# REPORT: Big Minnow 11/14 CBBT



## Zigh (May 2, 2002)

posted on 14-Nov-2003 6:59:59 PM
--------------------------------------------------------------------------------

Good evening folks. Just returned from another adventure aboard the Big Minnow. Managed to scoot across the bay to the 3rd island for a little Striper fishing this afternoon. Left S. Pond's with Capt. Paul and a couple of buddies at 12 NooN. The blustery W wind was at our stern for the ride out, masking the true nature of the 3-4ft. sea, ushered on by a 25kt wind. The forecast was for the wind to decrease, we all know how that goes though.
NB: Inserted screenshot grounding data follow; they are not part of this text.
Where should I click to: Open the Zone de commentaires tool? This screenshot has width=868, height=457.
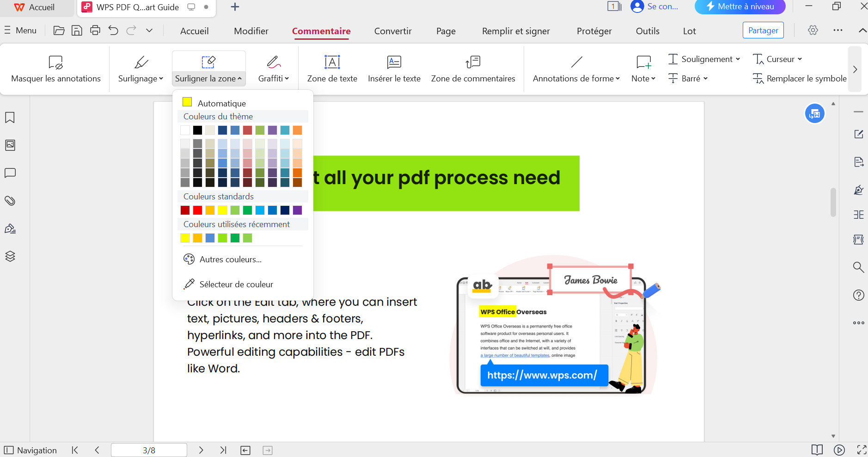[x=473, y=68]
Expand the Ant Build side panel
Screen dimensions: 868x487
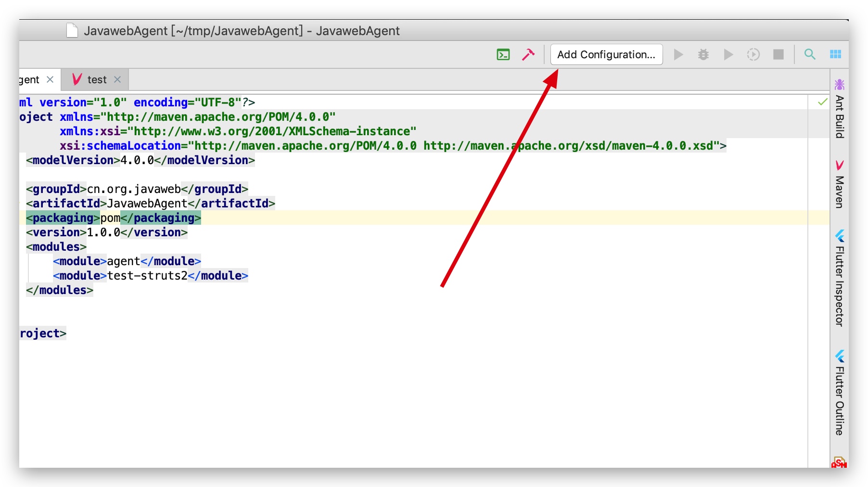click(840, 110)
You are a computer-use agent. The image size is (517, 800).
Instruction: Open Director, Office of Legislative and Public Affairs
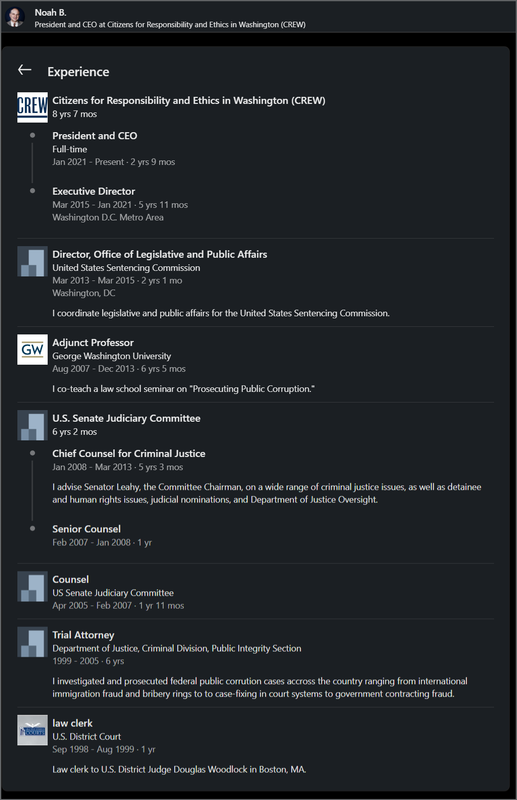coord(159,254)
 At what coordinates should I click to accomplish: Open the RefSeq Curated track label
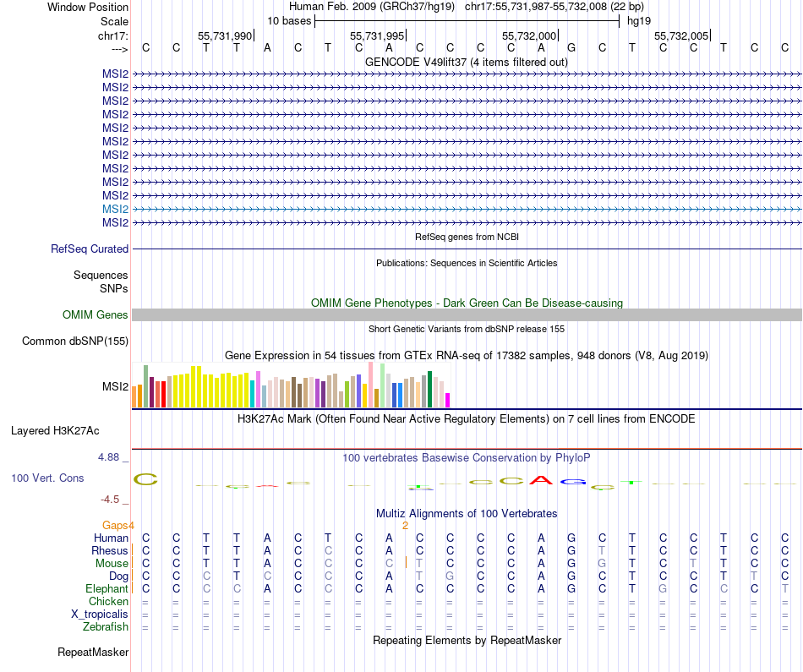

So, as we approached the 3rd and 4th we saw a large group of gulls working the ocean side at the S end of the 3rd. We motored around and dropped some 3-way's over to get the party started. It wasn't long before the 1st fish, a schoolie, lept on the silver/ black Windcheater. Just as that fish was coming aboard, the 1st cast to the pilings produced a nice 32" fish. Nice looking battle on the spinning outfit, too. The surface bite was on. The capt. hailed any and all fisherman to the area, but it was a bit desolate out there this afternoon. Go figure! We did see the Empty Wallet and 1 other boat, a cc that was really bouncin' around. The bite lasted only an hour or so, but we managed a lot of fish in the 24-30" range. Most fell victim to the red/ white Windcheater on a slow retrieve. There were also fish caught on Storm's, Stretch's, popper's, and even a bucktail. The red/ white was hot! As the birds dissipated and the current and bite wanned, we trolled our way to the 4th. The winds and seas were not letting up, and so we picked 'em up for the run in at 3:45pm. Ugly, ugly, ugly coming in, definetly Big Minnow weather. Arrived back at the dock with our bounty around 4:30pm. We'll be back at 'em on Sunday. Until then.......... Fish On 



--------------------------------------------------------------------------------
Laughing so hard, the devil gets scared.... 

Zigh 
><((((*>


----------



## Cdog (Mar 18, 2002)

*As always*

an excellent report. I bet it was snotty on th trip in.


----------



## FL FISHERMAN (Sep 30, 2002)

Thats right Zigh Nice Report! Too bad about them winds, you probably would of got into a lot more if they would have subsided. Tight Lines!


----------



## Kajun (Jul 13, 2003)

good report...i'm going out on the sally-t tommorow on the 5pm -9pm trip.. never been on a headboat here...hope i atleast catch my limit...but sounds like they out there.


----------



## coralhorizon (May 13, 2002)

How much is it for a half day trip on the Big Minnow?


----------



## Zigh (May 2, 2002)

*check your pm*

sitdown- check your pm....... Fish On

Zigh
><((((*>


----------